Él, el principio del letargo lírico en el que se hunde mi cuerpo durante las noches. La esencia de aquellas escenas de amor y desdén que ocurren mientras rompo las cuerdas de mi vida. El último de la manada, la luz que se escapa entre las nubes durante el ocaso de mediados de Octubre, el gemido que precede al placer, la voz detrás de mis estructuras carnales, y así sucesivamente, hasta terminar su metamorfosis, acaparando un cuerpo que no le pertenece.

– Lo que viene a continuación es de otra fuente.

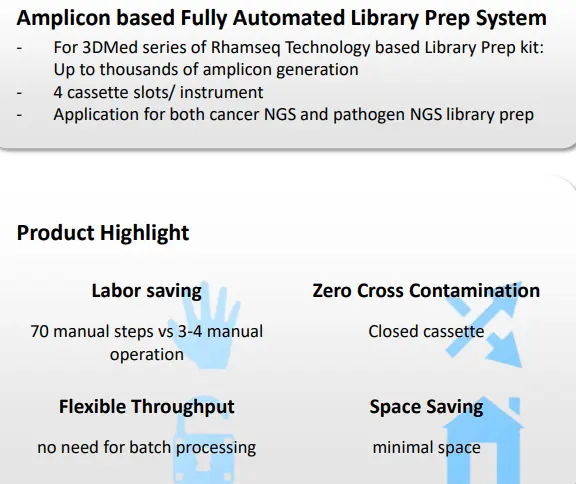Click the Labor saving heading
The height and width of the screenshot is (484, 576).
coord(147,291)
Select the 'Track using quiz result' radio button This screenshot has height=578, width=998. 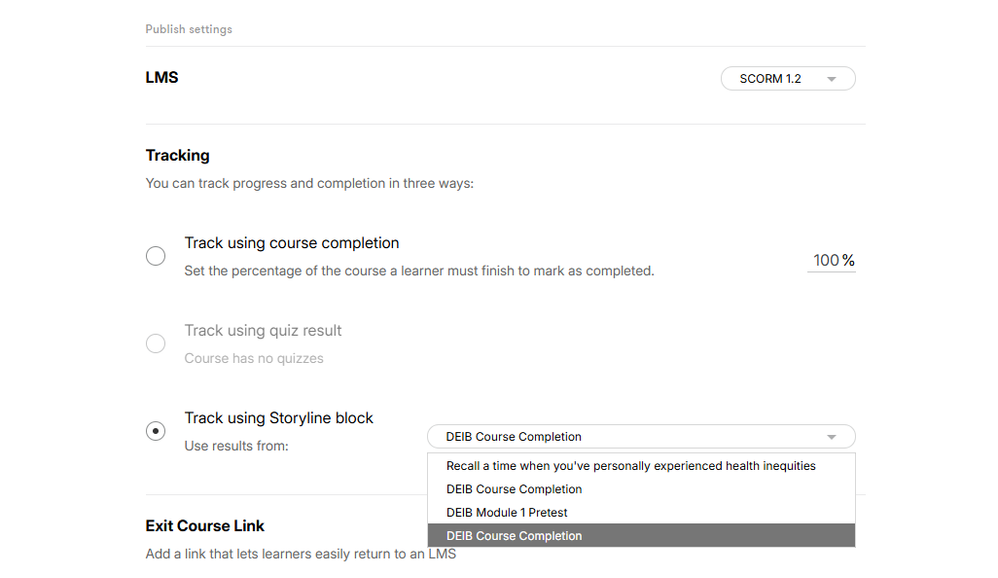click(x=156, y=344)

Él, el final de las horas de sosiego, donde la fauna se revela a través de sonidos espeluznantes y el lápiz deja de rayar papeles deformes para empezar a tapizar el alma de los desdichados.
Él, la hora de la muerte. Ese minuto de vida que transcurre cual trama de cinematógrafo, ese momento antes del alba, donde las pesadillas son más vívidas y las entrañas de lo mórbido se revelan de forma poética, para sollozar penas pasadas que brillan ahí, en la penumbra.
Él, en todos lados. El fantasma que se se duerme para despertar con furia a través de las letras, las melodías y el tiempo.
Él, el quinto, el último, el corruptible, el suspicaz, el atenuante, el día y la noche.
Él, el dolor de amar, y ser amado.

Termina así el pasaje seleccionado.